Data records
------------

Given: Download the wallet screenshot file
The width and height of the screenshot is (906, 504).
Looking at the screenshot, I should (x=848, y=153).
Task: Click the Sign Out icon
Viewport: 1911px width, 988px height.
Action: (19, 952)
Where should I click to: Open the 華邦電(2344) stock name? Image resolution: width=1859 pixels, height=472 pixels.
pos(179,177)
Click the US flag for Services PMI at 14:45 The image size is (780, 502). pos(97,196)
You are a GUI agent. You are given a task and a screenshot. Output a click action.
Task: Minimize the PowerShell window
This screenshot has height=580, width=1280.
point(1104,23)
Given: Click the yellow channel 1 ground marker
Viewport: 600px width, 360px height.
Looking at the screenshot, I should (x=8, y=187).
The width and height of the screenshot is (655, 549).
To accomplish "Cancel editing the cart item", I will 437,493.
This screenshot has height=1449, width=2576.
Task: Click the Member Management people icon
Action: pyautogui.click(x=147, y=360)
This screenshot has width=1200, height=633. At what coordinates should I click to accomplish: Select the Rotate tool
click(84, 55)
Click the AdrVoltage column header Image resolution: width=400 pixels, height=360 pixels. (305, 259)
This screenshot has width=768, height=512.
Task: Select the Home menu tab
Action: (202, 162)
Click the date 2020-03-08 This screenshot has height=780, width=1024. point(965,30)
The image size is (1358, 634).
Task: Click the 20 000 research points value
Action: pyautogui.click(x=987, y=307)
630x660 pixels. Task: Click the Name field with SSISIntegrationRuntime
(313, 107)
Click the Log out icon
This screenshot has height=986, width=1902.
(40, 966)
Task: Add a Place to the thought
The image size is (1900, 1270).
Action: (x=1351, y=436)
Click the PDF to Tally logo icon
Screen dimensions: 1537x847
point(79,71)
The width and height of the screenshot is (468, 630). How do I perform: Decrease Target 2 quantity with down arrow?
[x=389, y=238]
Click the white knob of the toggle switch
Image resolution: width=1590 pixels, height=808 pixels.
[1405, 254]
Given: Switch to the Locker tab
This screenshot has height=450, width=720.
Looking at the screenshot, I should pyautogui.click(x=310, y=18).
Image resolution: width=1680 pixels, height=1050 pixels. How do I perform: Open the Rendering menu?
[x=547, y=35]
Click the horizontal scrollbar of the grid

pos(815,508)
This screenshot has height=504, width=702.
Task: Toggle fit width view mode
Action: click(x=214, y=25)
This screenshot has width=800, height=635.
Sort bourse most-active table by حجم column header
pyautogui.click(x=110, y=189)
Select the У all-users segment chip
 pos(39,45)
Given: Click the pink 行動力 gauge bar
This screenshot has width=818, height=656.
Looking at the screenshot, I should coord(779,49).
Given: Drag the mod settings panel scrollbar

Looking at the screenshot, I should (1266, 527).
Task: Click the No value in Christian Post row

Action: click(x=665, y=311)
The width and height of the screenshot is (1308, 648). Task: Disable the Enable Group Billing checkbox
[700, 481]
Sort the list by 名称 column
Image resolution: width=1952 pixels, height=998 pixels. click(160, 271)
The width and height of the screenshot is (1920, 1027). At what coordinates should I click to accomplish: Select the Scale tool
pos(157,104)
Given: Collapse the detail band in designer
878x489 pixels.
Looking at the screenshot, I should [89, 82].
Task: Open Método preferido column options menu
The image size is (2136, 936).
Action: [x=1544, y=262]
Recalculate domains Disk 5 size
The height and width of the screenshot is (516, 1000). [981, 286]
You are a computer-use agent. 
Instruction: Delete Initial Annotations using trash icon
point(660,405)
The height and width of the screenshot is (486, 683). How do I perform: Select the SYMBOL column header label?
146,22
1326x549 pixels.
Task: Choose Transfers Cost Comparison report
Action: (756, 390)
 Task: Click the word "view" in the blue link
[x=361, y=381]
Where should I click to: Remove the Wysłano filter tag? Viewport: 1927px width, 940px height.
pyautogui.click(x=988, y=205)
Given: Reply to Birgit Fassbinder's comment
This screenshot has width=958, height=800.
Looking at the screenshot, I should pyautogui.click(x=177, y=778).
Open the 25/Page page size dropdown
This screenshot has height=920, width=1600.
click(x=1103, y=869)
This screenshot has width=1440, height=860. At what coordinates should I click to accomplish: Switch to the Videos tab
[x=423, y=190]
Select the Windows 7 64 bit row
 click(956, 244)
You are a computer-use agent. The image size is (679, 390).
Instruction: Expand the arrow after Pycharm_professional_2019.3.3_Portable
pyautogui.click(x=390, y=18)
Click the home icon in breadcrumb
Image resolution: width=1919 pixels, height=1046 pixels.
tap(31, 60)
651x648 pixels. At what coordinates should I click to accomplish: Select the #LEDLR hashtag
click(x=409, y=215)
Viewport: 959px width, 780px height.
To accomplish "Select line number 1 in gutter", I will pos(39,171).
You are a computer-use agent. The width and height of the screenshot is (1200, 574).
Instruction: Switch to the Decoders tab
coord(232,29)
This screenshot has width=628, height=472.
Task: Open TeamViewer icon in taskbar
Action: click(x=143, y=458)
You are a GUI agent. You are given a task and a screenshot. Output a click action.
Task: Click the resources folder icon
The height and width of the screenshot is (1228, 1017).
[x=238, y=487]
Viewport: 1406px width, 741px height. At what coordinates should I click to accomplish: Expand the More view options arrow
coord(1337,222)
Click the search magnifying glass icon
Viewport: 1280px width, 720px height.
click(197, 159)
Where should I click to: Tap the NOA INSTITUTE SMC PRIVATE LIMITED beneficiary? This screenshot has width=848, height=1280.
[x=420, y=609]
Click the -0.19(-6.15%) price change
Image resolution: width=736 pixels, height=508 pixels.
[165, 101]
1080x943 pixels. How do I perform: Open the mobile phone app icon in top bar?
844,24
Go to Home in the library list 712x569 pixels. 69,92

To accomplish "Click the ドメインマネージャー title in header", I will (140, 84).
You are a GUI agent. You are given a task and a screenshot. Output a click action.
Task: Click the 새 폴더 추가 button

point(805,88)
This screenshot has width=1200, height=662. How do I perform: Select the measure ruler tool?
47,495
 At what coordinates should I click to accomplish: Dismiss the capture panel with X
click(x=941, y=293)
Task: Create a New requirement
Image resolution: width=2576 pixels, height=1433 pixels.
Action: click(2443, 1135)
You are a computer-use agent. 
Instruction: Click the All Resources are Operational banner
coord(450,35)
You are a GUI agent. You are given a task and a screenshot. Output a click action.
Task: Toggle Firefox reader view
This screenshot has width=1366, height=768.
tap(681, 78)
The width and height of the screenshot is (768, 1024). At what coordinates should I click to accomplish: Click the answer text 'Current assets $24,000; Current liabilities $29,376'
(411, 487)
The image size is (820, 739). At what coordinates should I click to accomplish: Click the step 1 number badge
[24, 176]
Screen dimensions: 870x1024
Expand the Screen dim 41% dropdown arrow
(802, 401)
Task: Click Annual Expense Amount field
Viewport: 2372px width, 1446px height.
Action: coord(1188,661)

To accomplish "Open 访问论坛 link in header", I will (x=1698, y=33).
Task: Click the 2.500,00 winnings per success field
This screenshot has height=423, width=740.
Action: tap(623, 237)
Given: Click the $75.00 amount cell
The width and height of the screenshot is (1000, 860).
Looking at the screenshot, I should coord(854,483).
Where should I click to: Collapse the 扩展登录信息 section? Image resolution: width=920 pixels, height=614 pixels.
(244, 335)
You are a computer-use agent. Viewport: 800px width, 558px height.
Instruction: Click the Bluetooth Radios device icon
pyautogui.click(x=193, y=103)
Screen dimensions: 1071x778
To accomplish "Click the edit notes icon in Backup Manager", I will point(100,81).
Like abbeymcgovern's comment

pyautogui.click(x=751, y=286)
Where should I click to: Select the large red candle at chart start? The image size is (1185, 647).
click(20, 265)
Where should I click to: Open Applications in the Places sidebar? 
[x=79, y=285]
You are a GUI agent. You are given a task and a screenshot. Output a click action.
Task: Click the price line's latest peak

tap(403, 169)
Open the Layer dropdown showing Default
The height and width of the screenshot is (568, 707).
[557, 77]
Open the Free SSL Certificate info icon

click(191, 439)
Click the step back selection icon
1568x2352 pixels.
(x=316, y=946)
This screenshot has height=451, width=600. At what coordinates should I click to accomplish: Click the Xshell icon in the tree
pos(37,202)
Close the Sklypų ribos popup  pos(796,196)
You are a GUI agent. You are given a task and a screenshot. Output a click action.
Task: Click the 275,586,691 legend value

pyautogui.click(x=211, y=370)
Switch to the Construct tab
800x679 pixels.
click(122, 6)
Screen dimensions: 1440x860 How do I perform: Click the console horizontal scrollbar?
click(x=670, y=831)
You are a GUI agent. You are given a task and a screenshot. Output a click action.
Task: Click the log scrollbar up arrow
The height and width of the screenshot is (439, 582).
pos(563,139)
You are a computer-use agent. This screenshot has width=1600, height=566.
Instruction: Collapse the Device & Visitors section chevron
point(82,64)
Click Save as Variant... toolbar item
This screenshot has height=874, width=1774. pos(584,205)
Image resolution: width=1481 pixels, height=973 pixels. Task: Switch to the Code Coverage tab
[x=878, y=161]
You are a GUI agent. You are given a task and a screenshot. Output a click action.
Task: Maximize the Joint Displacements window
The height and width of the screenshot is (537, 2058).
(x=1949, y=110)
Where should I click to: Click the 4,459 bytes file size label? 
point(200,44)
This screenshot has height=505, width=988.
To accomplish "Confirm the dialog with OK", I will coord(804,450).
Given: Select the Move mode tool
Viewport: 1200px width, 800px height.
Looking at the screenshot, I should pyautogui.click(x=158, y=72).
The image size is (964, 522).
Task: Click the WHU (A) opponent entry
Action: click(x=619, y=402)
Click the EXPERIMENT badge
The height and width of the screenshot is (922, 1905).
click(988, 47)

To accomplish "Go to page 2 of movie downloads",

------------

- _THE TASK_
Locate the word "computer" in the records above, and return each line that has it.

- _ANSWER TO THIS EXERCISE_
You are a computer-use agent. 
You are a computer-use agent. The image size is (679, 390).
You are a computer-use agent. The width and height of the screenshot is (1200, 574).
You are a computer-use agent. 
You are a computer-use agent. Viewport: 800px width, 558px height.
You are a computer-use agent. This screenshot has width=1600, height=566.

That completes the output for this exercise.